Stem cells are critical in maintaining adult homeostasis and have been proposed to be the origin of many solid tumors, including pancreatic cancer. Here we demonstrate the expression patterns of the putative intestinal stem cell marker DCAMKL-1 in the pancreas of uninjured C57BL/6 mice compared with other pancreatic stem/progenitor cell markers. We then determined the viability of isolated pancreatic stem/progenitor cells in isotransplantation assays following DCAMKL-1 antibody-based cell sorting. Sorted cells were grown in suspension culture and injected into the flanks of athymic nude mice. Here we report that DCAMKL-1 is expressed in the main pancreatic duct epithelia and islets, but not within acinar cells. Coexpression was observed with somatostatin, NGN3, and nestin, but not glucagon or insulin. Isolated DCAMKL-1+ cells formed spheroids in suspension culture and induced nodule formation in isotransplantation assays. Analysis of nodules demonstrated markers of early pancreatic development (PDX-1), glandular epithelium (cytokeratin-14 and Ep-CAM), and isletlike structures (somatostatin and secretin). These data taken together suggest that DCAMKL-1 is a novel putative stem/progenitor marker, can be used to isolate normal pancreatic stem/progenitors, and potentially regenerates pancreatic tissues. This may represent a novel tool for regenerative medicine and a target for anti-stem cell-based therapeutics in pancreatic cancer.
- stem/progenitor cell marker
- neurogenin 3
characterization of stem cells from the hematopoietic and central nervous system has emphasized the importance of specific cell surface antigens that permit the isolation of stem cells by fluorescence-activated cell sorting (FACS) (17, 29). A candidate pancreatic stem cell, characterized by expression of the neural stem cell marker nestin and lack of established islet and ductal cell markers, has been described (1, 12, 32). Furthermore, the basic helix-loop-helix transcription factor neurogenin 3 (NGN3) controls endocrine cell fate specification in uncommitted pancreatic progenitor cells. In the pancreas, NGN3+ cells coexpress neither insulin nor glucagon, suggesting that NGN3 marks early precursors of pancreatic endocrine cells. Moreover, NGN3-deficient mice do not develop islet cells and are diabetic. These data taken together suggest that NGN3 and nestin are critical components of the pancreatic stem/progenitor cell compartment. A recent study demonstrated that expansion of the β-cell mass following pancreatic duct ligation resulted in ductal NGN3 gene expression and the ensuing differentiation of endogenous progenitor cells (31).
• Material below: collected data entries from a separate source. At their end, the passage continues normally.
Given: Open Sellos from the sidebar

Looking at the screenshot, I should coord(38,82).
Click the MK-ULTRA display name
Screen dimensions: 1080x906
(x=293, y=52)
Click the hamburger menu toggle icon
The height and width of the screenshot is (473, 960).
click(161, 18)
We have recently determined that doublecortin and Ca2+/calmodulin-dependent kinase-like-1 (DCAMKL-1), a microtubule-associated kinase expressed in postmitotic neurons, is a putative intestinal stem cell marker (14, 15). Here we report that DCAMKL-1 is also expressed in pancreatic islet epithelial cells with a distribution similar to the putative pancreatic stem/progenitor cell markers NGN3 and nestin. Furthermore, following DCAMKL-1-based FACS, isolated cells formed spheroidlike structures in suspension culture. When injected subcutaneously into flanks of nude mice, nodules formed and contained cells expressing markers of early pancreatic development (PDX-1), glandular epithelium [cytokeratin-14 and epithelial cell adhesion molecule (Ep-CAM)], and islets (somatostatin and secretin). These data taken together identify DCAMKL-1 as a novel pancreatic ductal and islet stem/progenitor cell marker.
MATERIALS AND METHODS
Six- to 8-wk-old C57BL/6 (The Jackson Laboratory, Bar Harbor, ME) athymic nude mice (NCr-nu) (NCI-Frederick, Frederick, MD) were used for the experiments. Mice were housed under controlled conditions, including a 12-h light-dark cycle, with ad libitum access to diet and water. All animal experiments were performed according to the animal protocols approved by the University Animal Study Committee.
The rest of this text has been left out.